FitzGerald sued the Prime Minister, as first defendant, and named the chairman and eight other members of the Superannuation Board as second defendant, the Attorney-General (in respect of the Treasury and Department of Education) as third defendant and the Controller and Auditor-General as fourth defendant.

Chief Justice Richard Wild summarised FitzGerald's case as being that the Prime Minister had, in contravention of the Bill of Rights 1688, section 1, made an announcement that constituted exercising a pretended power to suspend a properly made law, the Superannuation Act 1974. FitzGerald sought a declaration that the announcement and instructions issued by the Prime Minister on 15 December 1975 amounted to a breach of section 1 of the Bill of Rights 1688 and also injunctions requiring the withdrawal of the instruction and restraining the Prime Minister from further instructions to the Superannuation Board. A range of other declarations and injunctions was sought against the other defendants for their participation in the suspension of the superannuation scheme.

==Evidence==
In his judgment Wild surveyed the evidence of four public officials: Sir Arnold Nordmeyer, Chairman of the Superannuation Board; a Mr Kelly, assistant commissioner of the State Services Commission; the chief accountant of the Inland Revenue Department; and the general manager of the Superannuation Corporation.

==Judgment==
Wild decided in favour of the plaintiff on one issue, that the Prime Minister's purported suspension of the operation of the New Zealand Superannuation Act 1975, "was illegal as being in breach of s 1 of the Bill of Rights, and that the plaintiff is entitled to a declaration to that effect".
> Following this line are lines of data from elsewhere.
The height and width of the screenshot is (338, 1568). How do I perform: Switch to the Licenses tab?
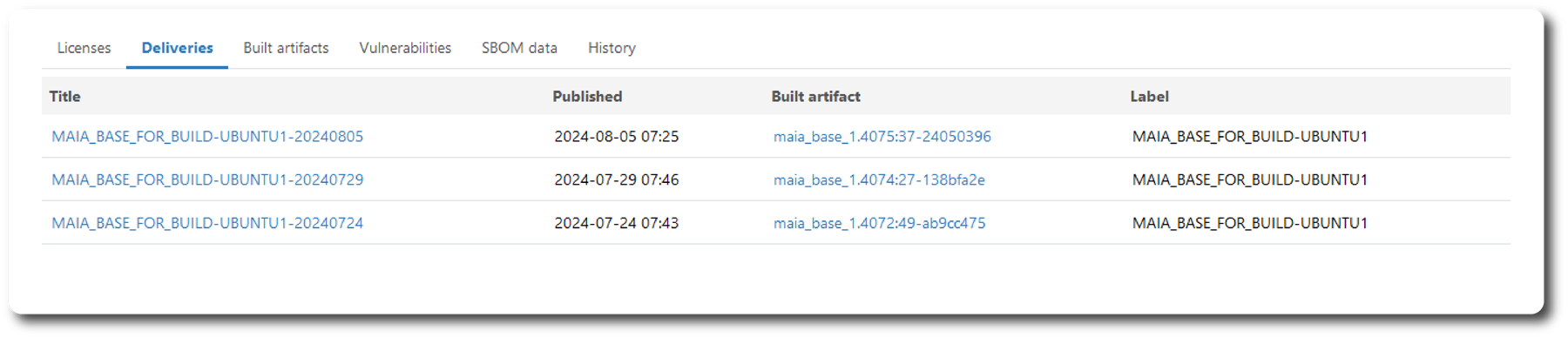(84, 48)
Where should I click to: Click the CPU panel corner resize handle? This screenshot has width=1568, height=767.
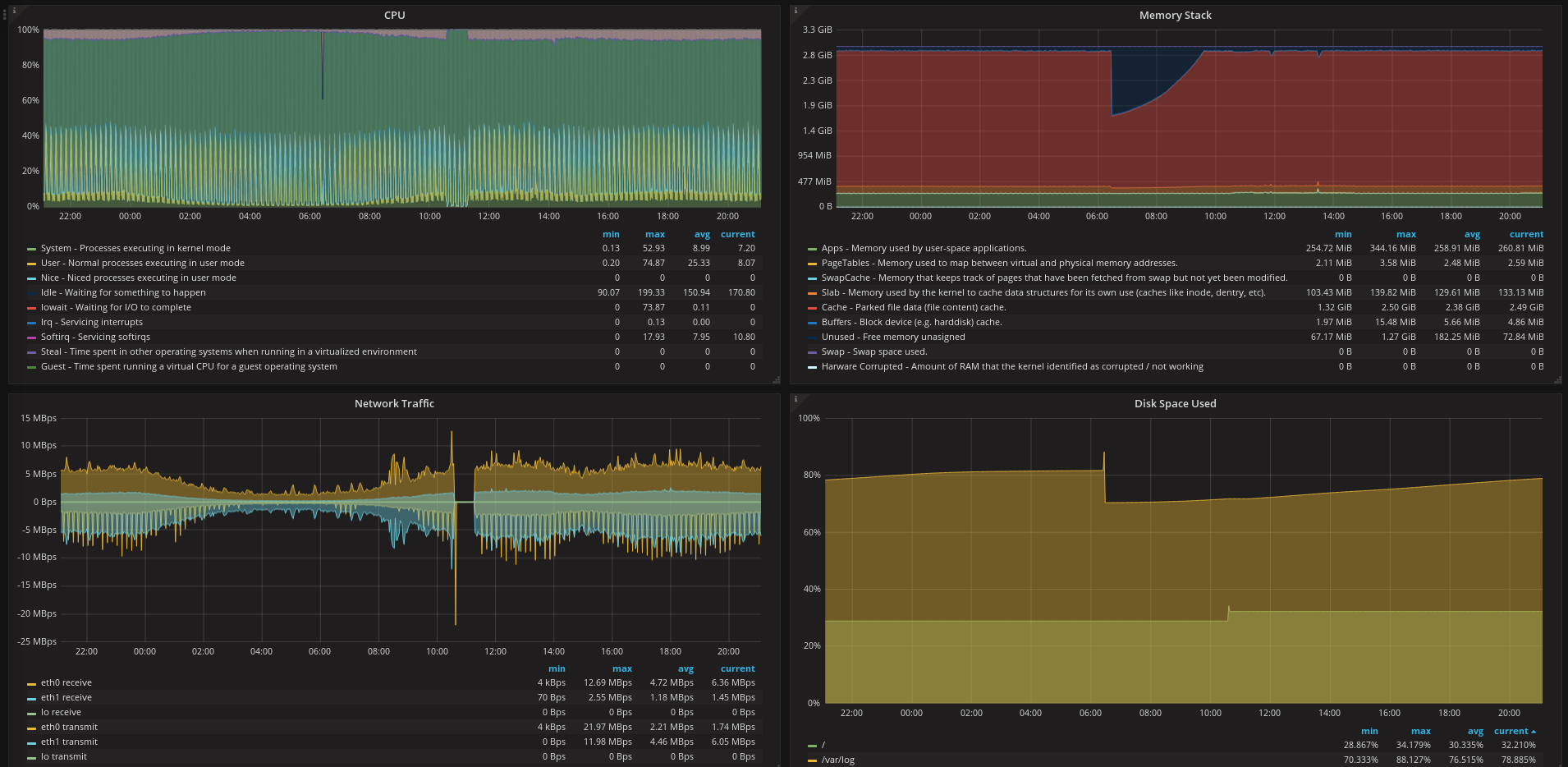click(x=776, y=380)
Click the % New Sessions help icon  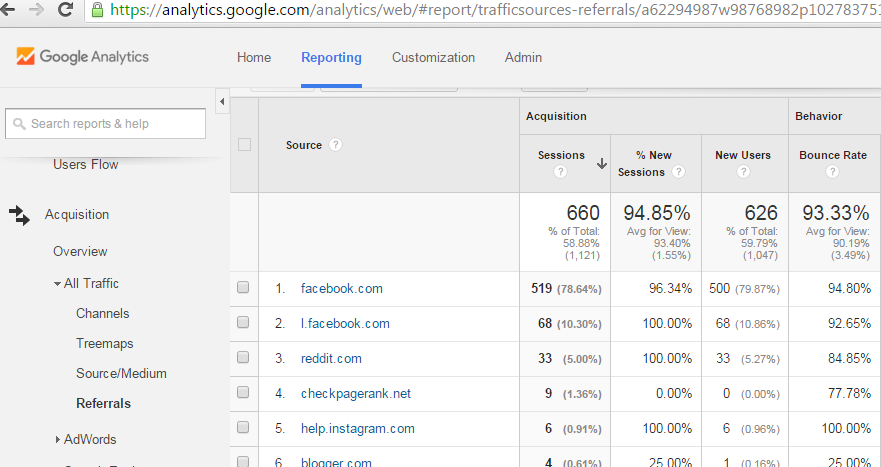[x=679, y=172]
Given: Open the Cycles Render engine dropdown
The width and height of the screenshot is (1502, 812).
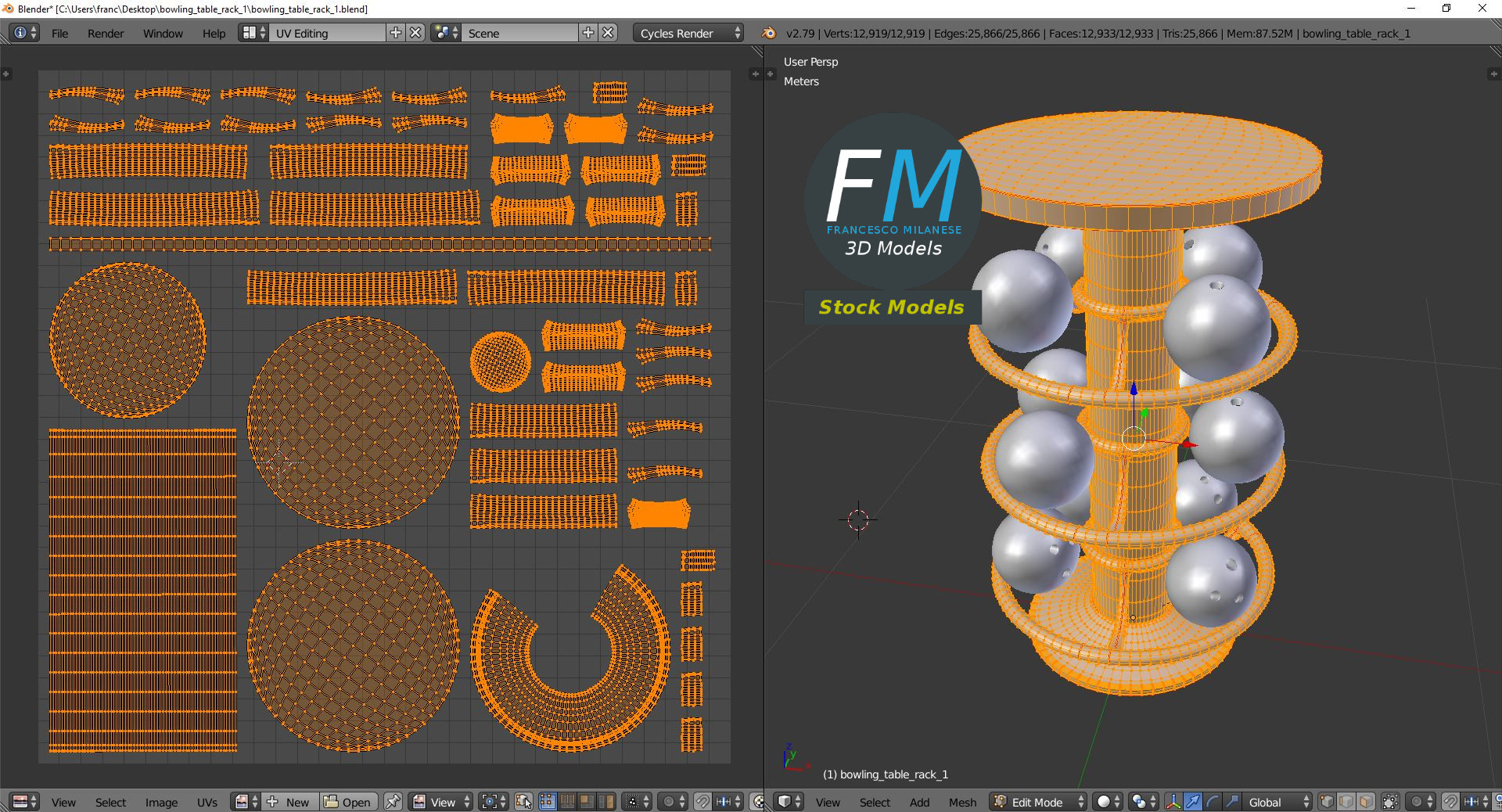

The first sentence of the third paragraph, however, and the fourth paragraph [of the 15 December statement], amount together to an unequivocal pronouncement that the compulsory requirement for employee deductions and employer contributions were to cease as stated. That was reiterated in unmistakable terms in the second paragraph of the statement made on 23 December. The Act of Parliament in force required that those deductions and contributions must be made, yet here was the Prime Minister announcing that they need not be made. I am bound to hold that in so doing he was purporting to suspend the law without consent of Parliament. Parliament had made the law. Therefore the law could be amended or suspended only by Parliament or with the authority of Parliament.
— Wild CJ, Fitzgerald v Muldoon and Others

Wild also held that whether the meaning of "by regal authority" included the Prime Minister's statement was
to be determined by reference to the powers of the Prime Minister and the position occupied by him, which are of fundamental importance in our system of government. He is the Prime Minister, the leader of the government elected to office, the chief of the executive government. He had lately received his commission by royal authority, taken the oaths of office, and entered on his duties. In my opinion his public announcement of 15 December, made as it was in the course of his official duties as Prime Minister, must therefore be regarded as made "by regal authority" within the meaning of s 1.
— Chief Justice Richard Wild, Fitzgerald v Muldoon and Others

Wild found against the plaintiff that the evidence disclosed that there had been no instructions by the Prime Minister to any members of the Superannuation Board, any government department or arm of state services.

Because there was a high probability that the New Zealand Superannuation Act 1974 would be repealed and the scheme dismantled in the months following the hearing, Wild adjourned all other matters for six months, satisfied that, "In my opinion, the law and the authority of Parliament will be vindicated by the making of the declaration I have indicated".